***** RAW DATA

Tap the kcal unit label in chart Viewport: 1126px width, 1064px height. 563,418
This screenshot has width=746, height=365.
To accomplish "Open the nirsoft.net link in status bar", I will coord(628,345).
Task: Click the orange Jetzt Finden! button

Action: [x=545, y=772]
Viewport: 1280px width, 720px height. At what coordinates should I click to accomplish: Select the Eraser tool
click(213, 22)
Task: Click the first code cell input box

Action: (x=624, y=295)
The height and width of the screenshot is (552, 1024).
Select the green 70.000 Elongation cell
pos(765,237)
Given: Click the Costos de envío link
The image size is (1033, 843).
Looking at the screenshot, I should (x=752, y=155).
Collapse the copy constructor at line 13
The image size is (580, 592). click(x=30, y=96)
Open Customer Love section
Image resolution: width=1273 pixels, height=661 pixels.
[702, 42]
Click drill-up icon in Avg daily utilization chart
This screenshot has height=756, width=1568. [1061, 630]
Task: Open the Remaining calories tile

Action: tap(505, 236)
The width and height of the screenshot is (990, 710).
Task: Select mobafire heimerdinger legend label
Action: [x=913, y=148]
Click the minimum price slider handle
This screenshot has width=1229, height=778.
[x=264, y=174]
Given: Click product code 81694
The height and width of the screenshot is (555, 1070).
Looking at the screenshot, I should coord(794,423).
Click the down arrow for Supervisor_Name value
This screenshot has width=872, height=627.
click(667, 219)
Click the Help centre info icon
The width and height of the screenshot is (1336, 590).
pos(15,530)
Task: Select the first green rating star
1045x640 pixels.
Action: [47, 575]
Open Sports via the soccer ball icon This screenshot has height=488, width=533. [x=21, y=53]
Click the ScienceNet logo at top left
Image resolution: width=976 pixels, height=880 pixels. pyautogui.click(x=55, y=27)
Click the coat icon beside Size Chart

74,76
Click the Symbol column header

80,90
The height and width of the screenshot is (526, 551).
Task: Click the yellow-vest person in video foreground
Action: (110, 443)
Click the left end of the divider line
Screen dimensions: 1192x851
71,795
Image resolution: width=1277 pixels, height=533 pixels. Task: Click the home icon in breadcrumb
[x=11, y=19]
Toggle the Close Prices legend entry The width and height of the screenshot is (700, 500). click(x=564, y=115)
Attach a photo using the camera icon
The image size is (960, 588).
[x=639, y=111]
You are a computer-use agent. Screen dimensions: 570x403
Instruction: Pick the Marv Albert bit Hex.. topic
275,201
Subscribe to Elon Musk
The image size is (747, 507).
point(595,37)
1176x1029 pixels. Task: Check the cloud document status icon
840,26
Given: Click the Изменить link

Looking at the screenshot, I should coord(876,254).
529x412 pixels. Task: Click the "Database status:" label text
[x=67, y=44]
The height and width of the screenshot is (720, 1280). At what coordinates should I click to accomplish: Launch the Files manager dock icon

**********

* _EXERCISE DESCRIPTION_
Your reply must repeat the entries above exactly and in full.

* _SOLUTION FOR THIS PROBLEM_
Tap the kcal unit label in chart Viewport: 1126px width, 1064px height. 563,418
This screenshot has width=746, height=365.
To accomplish "Open the nirsoft.net link in status bar", I will coord(628,345).
Task: Click the orange Jetzt Finden! button

Action: [x=545, y=772]
Viewport: 1280px width, 720px height. At what coordinates should I click to accomplish: Select the Eraser tool
click(213, 22)
Task: Click the first code cell input box

Action: (x=624, y=295)
The height and width of the screenshot is (552, 1024).
Select the green 70.000 Elongation cell
pos(765,237)
Given: Click the Costos de envío link
The image size is (1033, 843).
Looking at the screenshot, I should (x=752, y=155).
Collapse the copy constructor at line 13
The image size is (580, 592). click(x=30, y=96)
Open Customer Love section
Image resolution: width=1273 pixels, height=661 pixels.
[702, 42]
Click drill-up icon in Avg daily utilization chart
This screenshot has height=756, width=1568. [1061, 630]
Task: Open the Remaining calories tile

Action: tap(505, 236)
The width and height of the screenshot is (990, 710).
Task: Select mobafire heimerdinger legend label
Action: [x=913, y=148]
Click the minimum price slider handle
This screenshot has width=1229, height=778.
[x=264, y=174]
Given: Click product code 81694
The height and width of the screenshot is (555, 1070).
Looking at the screenshot, I should coord(794,423).
Click the down arrow for Supervisor_Name value
This screenshot has width=872, height=627.
click(667, 219)
Click the Help centre info icon
The width and height of the screenshot is (1336, 590).
pos(15,530)
Task: Select the first green rating star
1045x640 pixels.
Action: [47, 575]
Open Sports via the soccer ball icon This screenshot has height=488, width=533. [x=21, y=53]
Click the ScienceNet logo at top left
Image resolution: width=976 pixels, height=880 pixels. pyautogui.click(x=55, y=27)
Click the coat icon beside Size Chart

74,76
Click the Symbol column header

80,90
The height and width of the screenshot is (526, 551).
Task: Click the yellow-vest person in video foreground
Action: (110, 443)
Click the left end of the divider line
Screen dimensions: 1192x851
71,795
Image resolution: width=1277 pixels, height=533 pixels. Task: Click the home icon in breadcrumb
[x=11, y=19]
Toggle the Close Prices legend entry The width and height of the screenshot is (700, 500). click(x=564, y=115)
Attach a photo using the camera icon
The image size is (960, 588).
[x=639, y=111]
You are a computer-use agent. Screen dimensions: 570x403
Instruction: Pick the Marv Albert bit Hex.. topic
275,201
Subscribe to Elon Musk
The image size is (747, 507).
point(595,37)
1176x1029 pixels. Task: Check the cloud document status icon
840,26
Given: Click the Изменить link

Looking at the screenshot, I should coord(876,254).
529x412 pixels. Task: Click the "Database status:" label text
[x=67, y=44]
The height and width of the screenshot is (720, 1280). At what coordinates should I click to accomplish: Launch the Files manager dock icon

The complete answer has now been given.